As in the title, I know that a vector $\mathbf{C}$ is obtained by two vectors $\mathbf{A}$ and $\mathbf{B}$: by hypothesis, they are both entirely lying in a plane orthogonal to $\mathbf{C}$ and they are mutually orthogonal, that is $\mathbf{A} \perp \mathbf{B}$.
With such conditions, are $\mathbf{A}$ and $\mathbf{B}$ unique?
(I say: no, because can exist another couple of vectors $\mathbf{A}',\mathbf{B}'$ mutually orthogonal and such that $|\mathbf{A}| = |\mathbf{A}'|, |\mathbf{B}| = |\mathbf{B}'|$ which can produce $\mathbf{C}$ as well. Isn't it?)

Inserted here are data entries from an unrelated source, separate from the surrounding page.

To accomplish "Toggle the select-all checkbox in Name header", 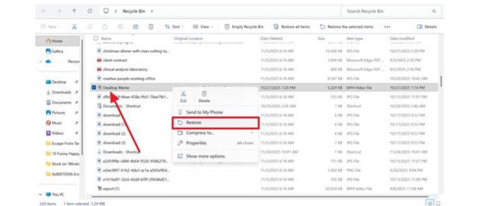I will click(x=96, y=39).
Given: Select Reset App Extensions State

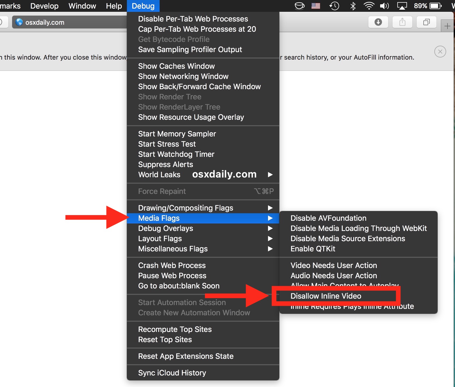Looking at the screenshot, I should point(186,356).
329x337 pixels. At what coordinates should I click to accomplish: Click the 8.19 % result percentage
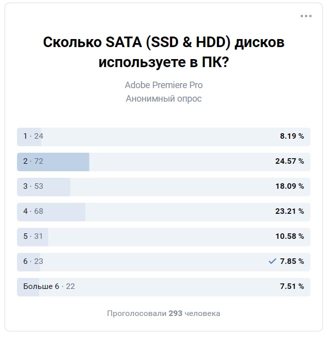coord(292,136)
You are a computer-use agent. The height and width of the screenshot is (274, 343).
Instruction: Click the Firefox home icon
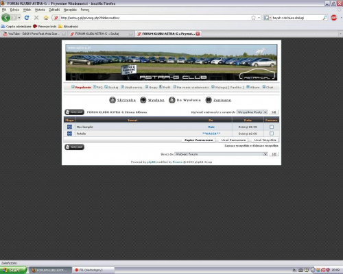coord(46,18)
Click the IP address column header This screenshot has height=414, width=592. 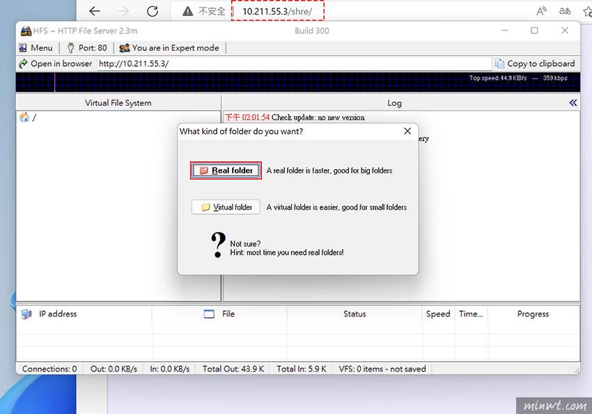58,314
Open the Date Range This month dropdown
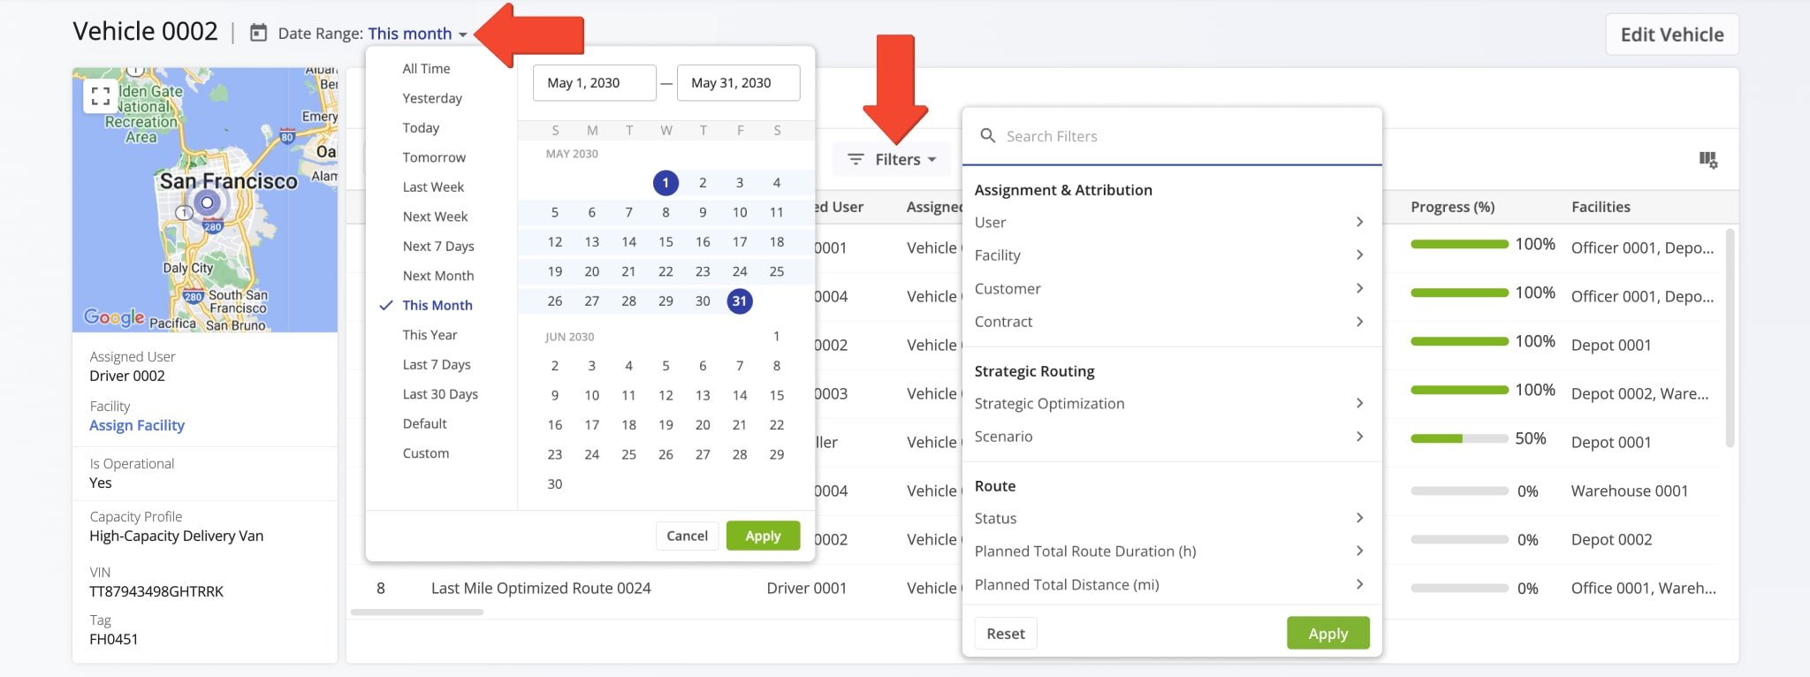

They aren't unique for sure. You can scale $A$ up by $\alpha$ and scale $B$ down by $\alpha$ and their cross product will be the same, for instance. Alternatively, the cross product of $\hat{i}$ and $\hat{j}$ is $\hat{k}$ but so is the cross product of $\frac{1}{\sqrt 2}(\hat{i}-\hat{j})$ and $\frac{1}{\sqrt 2}(\hat{i}+\hat{j})$.